Aufstand der Nimbys

zitty, Oktober 2009

 

In Bezirken, die Investoren so gerne als „Szenebezirke" bewerben, häufen sich Beschwerden wegen Lärmbelästigung, Nachtlebenlegenden wie das SO 36 und der Knaack Klub stehen wegen Anwohnerklagen vor dem Aus. Zufall? Oder sind das die Auswüchse des Machtgewinns einer zugezogenen, gebildeten Mittelschicht, die ihre Rechte kennt - und diese ohne Kompromisse durchsetzen will?


Die Geschichte mit der Mauer ist vielleicht einfach blöd gelaufen. Oder aber es ist eine Geschichte, die davon erzählt, wie sich der Wind dreht in der Stadt. Es kommt ganz darauf an, wen man fragt. Die Verantwortlichen des SO 36 wollen am liebsten gar nicht mehr antworten.

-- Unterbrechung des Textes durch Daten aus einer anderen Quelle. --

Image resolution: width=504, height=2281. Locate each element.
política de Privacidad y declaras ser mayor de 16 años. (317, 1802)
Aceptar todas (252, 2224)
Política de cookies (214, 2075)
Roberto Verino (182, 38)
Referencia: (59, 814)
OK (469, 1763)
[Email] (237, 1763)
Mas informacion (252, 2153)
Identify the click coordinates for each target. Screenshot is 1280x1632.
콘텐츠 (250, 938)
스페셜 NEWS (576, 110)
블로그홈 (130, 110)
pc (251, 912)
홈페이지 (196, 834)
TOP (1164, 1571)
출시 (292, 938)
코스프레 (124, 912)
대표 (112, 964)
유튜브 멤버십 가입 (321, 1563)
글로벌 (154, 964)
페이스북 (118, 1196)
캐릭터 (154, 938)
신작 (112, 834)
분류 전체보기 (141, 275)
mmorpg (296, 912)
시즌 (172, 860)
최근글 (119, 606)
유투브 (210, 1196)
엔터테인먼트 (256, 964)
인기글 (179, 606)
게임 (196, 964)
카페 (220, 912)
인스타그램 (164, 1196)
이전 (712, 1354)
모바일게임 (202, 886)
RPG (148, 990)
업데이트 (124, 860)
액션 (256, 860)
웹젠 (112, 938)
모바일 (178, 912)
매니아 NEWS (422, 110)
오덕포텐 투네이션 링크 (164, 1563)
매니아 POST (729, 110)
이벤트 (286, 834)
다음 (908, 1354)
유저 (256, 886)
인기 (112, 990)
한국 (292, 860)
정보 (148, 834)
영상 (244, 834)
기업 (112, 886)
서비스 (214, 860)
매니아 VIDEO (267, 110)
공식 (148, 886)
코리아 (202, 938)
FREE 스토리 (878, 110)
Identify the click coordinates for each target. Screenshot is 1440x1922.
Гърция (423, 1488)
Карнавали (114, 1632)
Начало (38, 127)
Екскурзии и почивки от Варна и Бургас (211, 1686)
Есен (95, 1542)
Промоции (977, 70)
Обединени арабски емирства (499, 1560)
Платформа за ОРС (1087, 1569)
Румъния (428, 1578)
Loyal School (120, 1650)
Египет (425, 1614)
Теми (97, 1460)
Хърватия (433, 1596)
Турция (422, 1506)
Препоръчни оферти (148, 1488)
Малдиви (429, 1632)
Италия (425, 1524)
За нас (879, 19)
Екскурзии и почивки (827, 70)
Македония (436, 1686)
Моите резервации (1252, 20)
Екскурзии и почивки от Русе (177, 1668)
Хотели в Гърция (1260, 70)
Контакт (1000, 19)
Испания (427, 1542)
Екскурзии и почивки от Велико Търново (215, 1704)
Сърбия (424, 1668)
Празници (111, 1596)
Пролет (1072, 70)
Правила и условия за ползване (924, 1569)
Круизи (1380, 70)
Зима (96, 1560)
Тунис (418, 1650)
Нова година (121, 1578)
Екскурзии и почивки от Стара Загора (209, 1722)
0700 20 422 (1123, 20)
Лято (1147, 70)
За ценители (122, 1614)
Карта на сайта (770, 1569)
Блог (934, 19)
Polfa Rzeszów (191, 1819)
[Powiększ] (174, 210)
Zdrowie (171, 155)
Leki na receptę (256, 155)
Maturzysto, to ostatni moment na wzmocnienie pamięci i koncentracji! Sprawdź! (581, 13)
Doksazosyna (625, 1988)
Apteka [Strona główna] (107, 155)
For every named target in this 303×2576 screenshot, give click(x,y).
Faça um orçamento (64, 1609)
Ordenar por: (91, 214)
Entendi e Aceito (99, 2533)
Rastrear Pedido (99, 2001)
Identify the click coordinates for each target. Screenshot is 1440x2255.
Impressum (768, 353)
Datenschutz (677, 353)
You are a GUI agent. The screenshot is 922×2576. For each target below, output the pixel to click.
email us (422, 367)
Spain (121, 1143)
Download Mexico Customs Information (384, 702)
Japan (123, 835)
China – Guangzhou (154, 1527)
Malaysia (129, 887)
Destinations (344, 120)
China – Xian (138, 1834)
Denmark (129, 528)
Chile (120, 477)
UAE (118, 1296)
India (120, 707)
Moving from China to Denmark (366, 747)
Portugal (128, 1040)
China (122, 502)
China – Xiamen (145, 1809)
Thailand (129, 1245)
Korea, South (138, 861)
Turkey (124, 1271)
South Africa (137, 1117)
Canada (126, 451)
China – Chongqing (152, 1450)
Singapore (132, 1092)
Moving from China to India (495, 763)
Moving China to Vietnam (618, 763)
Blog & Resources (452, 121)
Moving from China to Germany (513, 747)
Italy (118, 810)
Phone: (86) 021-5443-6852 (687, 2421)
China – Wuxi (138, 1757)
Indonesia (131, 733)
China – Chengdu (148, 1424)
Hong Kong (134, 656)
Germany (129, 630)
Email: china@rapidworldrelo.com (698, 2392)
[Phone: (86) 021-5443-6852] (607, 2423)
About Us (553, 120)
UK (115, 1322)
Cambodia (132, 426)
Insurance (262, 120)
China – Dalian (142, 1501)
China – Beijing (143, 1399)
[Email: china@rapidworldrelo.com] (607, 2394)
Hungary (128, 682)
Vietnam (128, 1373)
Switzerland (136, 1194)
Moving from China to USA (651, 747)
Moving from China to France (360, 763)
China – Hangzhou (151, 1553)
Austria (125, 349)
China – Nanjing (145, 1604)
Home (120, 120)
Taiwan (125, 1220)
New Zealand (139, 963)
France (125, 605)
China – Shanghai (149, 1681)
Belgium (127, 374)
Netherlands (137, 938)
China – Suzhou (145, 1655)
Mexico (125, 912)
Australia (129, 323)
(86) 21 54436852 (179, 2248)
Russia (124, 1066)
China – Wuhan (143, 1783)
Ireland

Seit Wochen werden sie mit Solidaritätsbekundungen überschüttet. Die Toten Hosen haben ein Benefizkonzert gegeben, und Rod von den Ärzten hat per Videobotschaft angedroht, der Hausverwaltung die Rod-Army vorbeizuschicken. Das SO 36, das wie keine andere Institution in Kreuzberg dafür steht, was man an diesem Stadtteil lieben und verachten kann, hat Probleme. Ein Mieter hatte sich über Lärm beschwert und ließ sich nicht besänftigen, das Ordnungsamt verlangte eine Schallschutzmauer, und während das Geld dafür gesammelt wurde, und die Stadt in Aussicht stellte, etwas zuzuschießen, entbrannte ein Streit mit der Hausverwaltung, ob die Mauer gebaut werden dürfe oder nicht, weil sie der Kita im Hinterhof Platz wegnehmen würde. Im September schließlich kündigte die Hausverwaltung dem SO 36, weil die Miete nicht pünktlich gezahlt wurde. Ende September lud der Bezirksbürgermeister die Leute vom SO 36 und die Hausverwaltung zum Vermittlungsgespräch. Henning vom SO 36 sagt, man wolle versuchen, in Zukunft die Miete pünktlich zu zahlen, in der Sommersaison sei das aber schwierig. Und dass das Gespräch mit der Hausverwaltung und dem Bezirksbürgermeister „konstruktiv" verlaufen sei. „Konstruktiv" heißt ein Gespräch meistens dann, wenn es noch einiges zu klären gibt.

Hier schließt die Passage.